Banking, financial services and insurance sectors (BFSI) are in the throes of tumultuous changes leading to significant focus on ongoing training of the employees. Not only is there competition from within the sector to scale and garner maximum market shares in the shortest possible time but new digital service providers are springing up with new alternate options for customers.
Further to this, there are ongoing statutory and regulatory changes impacting the business necessitating new processes and compliance to be adhered The BFSI sector has been in the forefront of using the power of digital technology not only for creating superior customer experience, this sector also has recognised the advantage of using digital technologies for retooling and reskilling their employees. Given the large number of employees required to be trained, high levels of attrition particularly in sales roles and the challenges of geographic dispersion, technology led learning has been adopted by several organisations as the catalyst for talent transformation.
However, e-learning and other formats of digital training so far implemented have been mostly conceived by user organisations as the medium of delivering content that is efficient and cost effective. To compete with the emerging born-on the web-competitors, there is an urgent need to rethink not only ways of recruiting new talent for the digital world but also for leveraging the experience of existing talent pool and reskilling and retention of such talent all of which would call for new approaches.
In the insurance industry for instance, it is observed that there is very little contact with the broker in the period between the sale and the claim and this leads to the problem of how insurance agents are perceived by the customers. In the banking sector too, even today employees are used to customers walking into their branches to seek their services and many of them are not comfortable when they are mandated to seek out their customers proactively for their needs. The traditional approach of being seen as a trusted advisor has to be reiterated to win the customers' confidence and in the current competitive environment also enable the customers to choose the right products, provide new insights and guidance in the after-care following a claim or a deposit or purchase of any other offering.

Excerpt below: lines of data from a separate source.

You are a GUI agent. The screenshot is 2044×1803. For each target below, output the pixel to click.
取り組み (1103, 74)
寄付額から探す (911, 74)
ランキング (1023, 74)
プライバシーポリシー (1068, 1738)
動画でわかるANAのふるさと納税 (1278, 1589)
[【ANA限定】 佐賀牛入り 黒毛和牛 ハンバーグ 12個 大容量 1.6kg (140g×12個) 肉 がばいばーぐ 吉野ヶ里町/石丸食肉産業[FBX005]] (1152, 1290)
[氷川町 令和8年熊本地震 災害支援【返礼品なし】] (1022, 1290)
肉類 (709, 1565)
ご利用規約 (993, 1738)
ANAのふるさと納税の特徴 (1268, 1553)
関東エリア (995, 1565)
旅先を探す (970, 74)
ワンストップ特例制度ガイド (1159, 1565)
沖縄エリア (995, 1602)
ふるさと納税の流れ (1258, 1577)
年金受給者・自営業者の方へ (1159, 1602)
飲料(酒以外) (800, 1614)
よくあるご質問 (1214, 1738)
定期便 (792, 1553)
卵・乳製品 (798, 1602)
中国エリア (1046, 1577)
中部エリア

To be able to do all of this, employees need to be trained to develop a better orientation of their customers and their needs, explore new digital marketplaces, increase customer intimacy through social media and figure out ways of proactive and not reactive contacts. With digital technologies it is now possible to mass customise learning and the time has come to replace content centric approach with learner specific approach. Employees or agents need to be trained to be confident and distinctive by equipping them with personalised dynamic content comprising of strategic indicators pertaining to the financials of the companies or the profiles of their customers or retention analytics on a just in time basis on their devices.
AI could be used to gauge their weaknesses in order to help bridge knowledge gaps as well as alert them to potential opportunities on a continual basis. They could be trained to use customer profiles, data and analytics to derive insights to determine cross sell and upsell opportunities. As the BFSI sector is moving towards omni channel strategy encouraging employees, agents and digital channel to work in tandem, all the stakeholders would require to be oriented to work in this new environment and for this the focus of training will have to be centered around the individuals and their need to become better at catering to the needs of their end customers.
(The writer is chairperson, Global Talent Track, a corporate training solutions company.)